### Supplied text
(begin)
After wandering around for ten minutes, I noticed a triad of birder-photographers with their lens pointed at a row of tall purple flowers. This is always a good sign because I reckoned they where not photographing a white-crowned sparrow or a lesser goldfinch but a rarer visitor called a bobolink.
What’s in a name? Well bobolink is onomatopoeic of it’s call. Other birds whose common name is derived from the sound of it’s call are: chickadee, whip-poor-will, dickcissel, bobwhite, chachalaca, hoopoe, killdeer, poorwill, willet, kookaburra, and of course the cuckoo.
The bobolink with it’s attending birding paparazzi at the Homeless Garden.
And now back to the Homeless Garden in western Santa Cruz: it turns out that the bird all the birders where looking at was the bobolink. The bird was very accommodating as it perched up on the vegetation and held relatively still.
Bobolink (Dolichonyx oryzivorus) at the Homeless Garden in Santa Cruz.
Now I was going to try for the second county bird (and third for the weekend) and this bird was much rarer. This bird had only been recorded in Santa Cruz County once before. I had first seen a white-eyed vireo in Southern Texas in 2013. Now one was out on the West Coast.
(end)
### Data lines
(begin)
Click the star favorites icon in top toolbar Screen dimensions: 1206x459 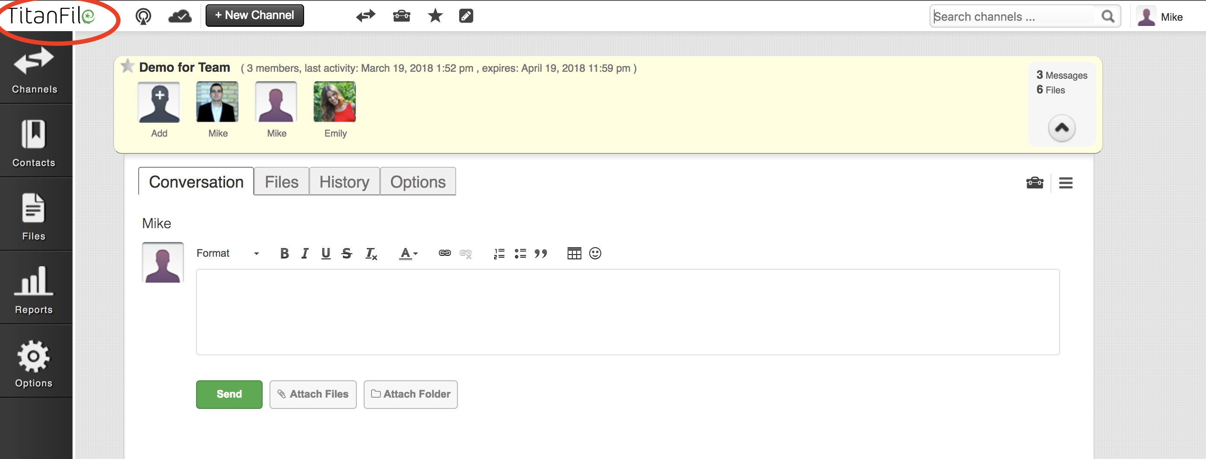[x=435, y=16]
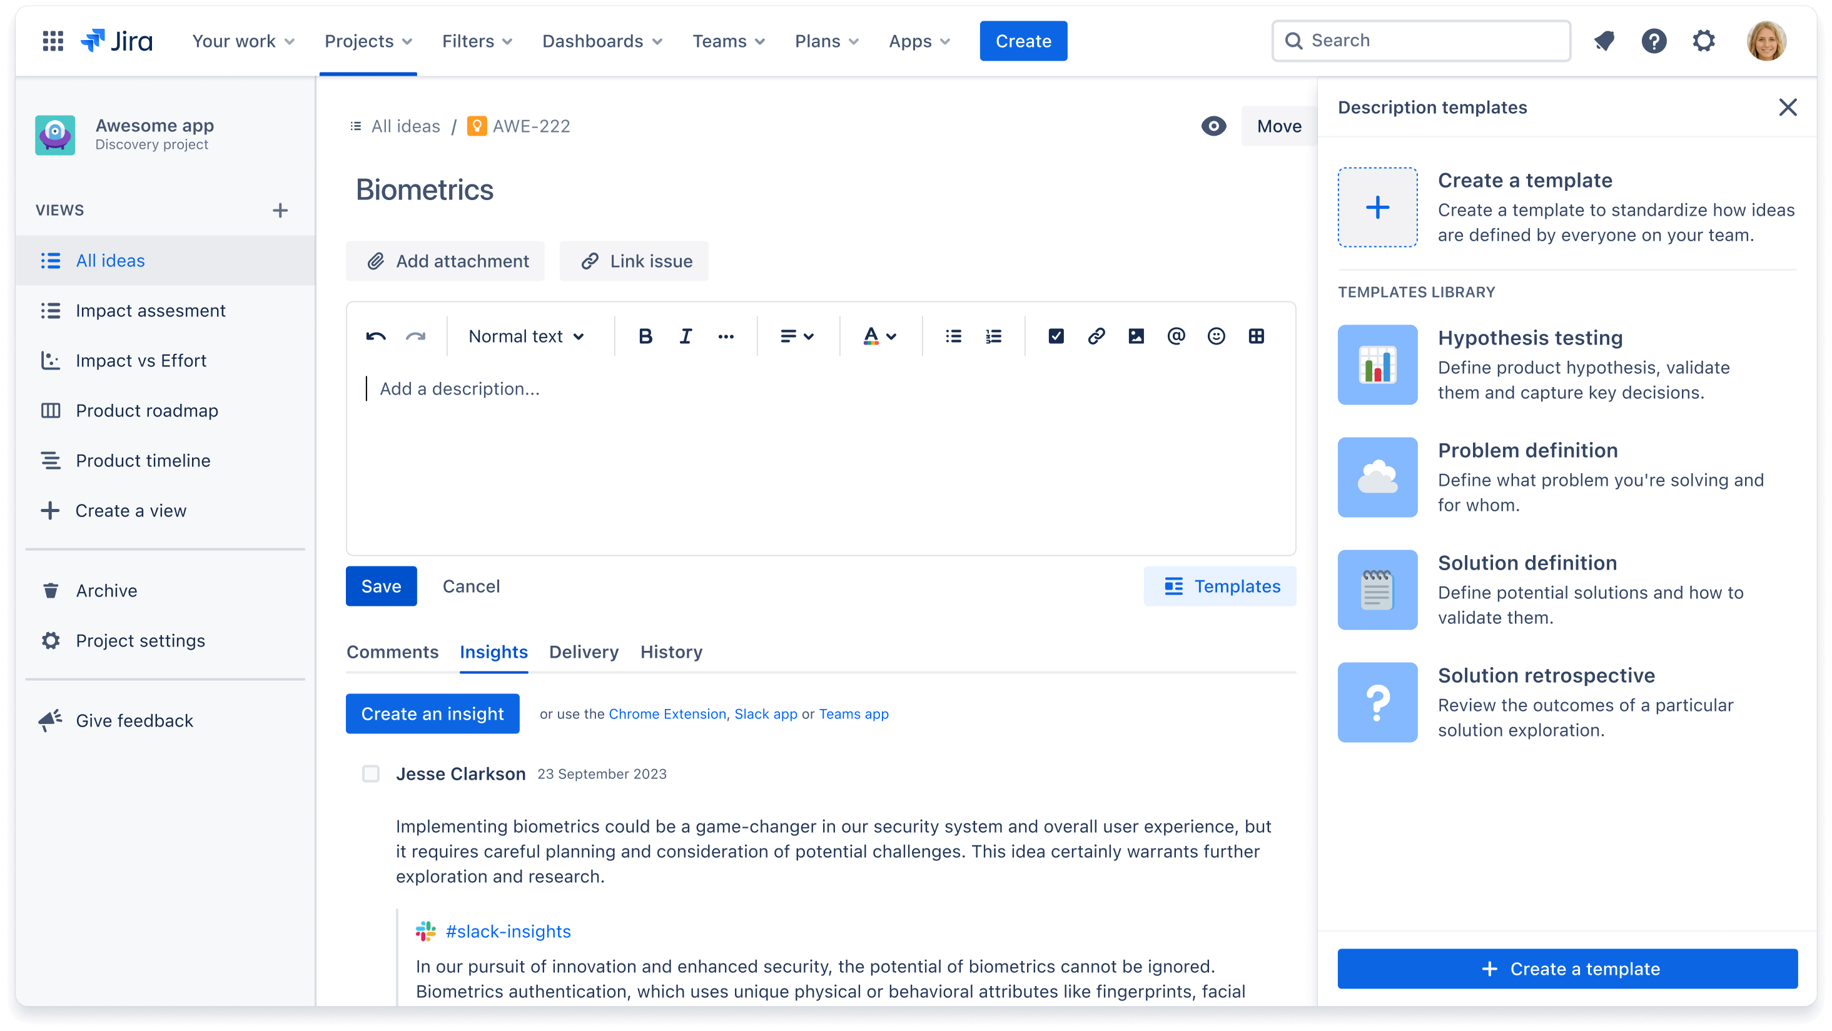Click the hyperlink insert icon
Viewport: 1832px width, 1031px height.
coord(1096,336)
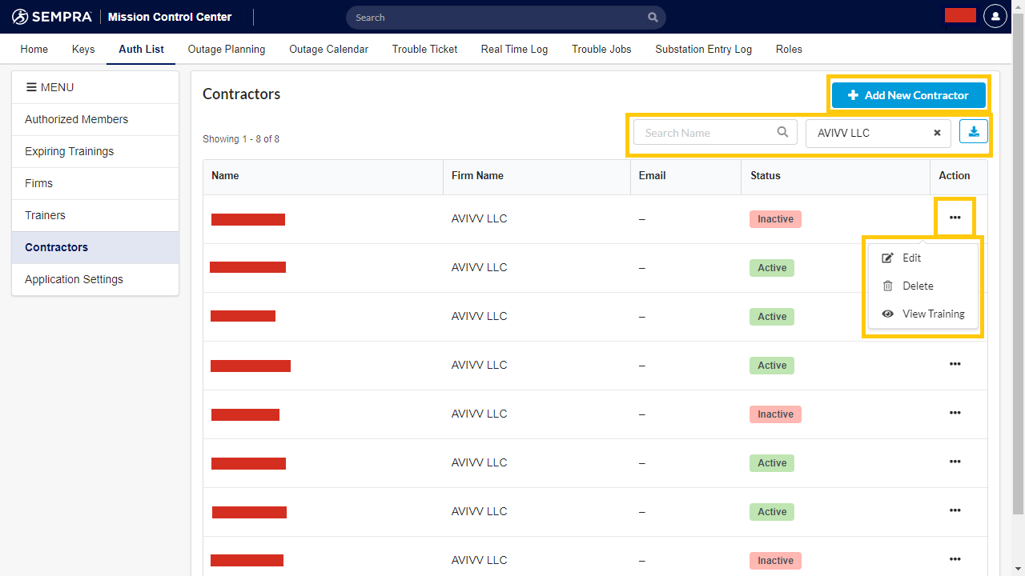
(end)
### Work to complete
Copy word for word the stretch of the bobolink text above from "Bobolink (Dolichonyx oryzivorus)" through "the West Coast.".

### Output below
Bobolink (Dolichonyx oryzivorus) at the Homeless Garden in Santa Cruz.
Now I was going to try for the second county bird (and third for the weekend) and this bird was much rarer. This bird had only been recorded in Santa Cruz County once before. I had first seen a white-eyed vireo in Southern Texas in 2013. Now one was out on the West Coast.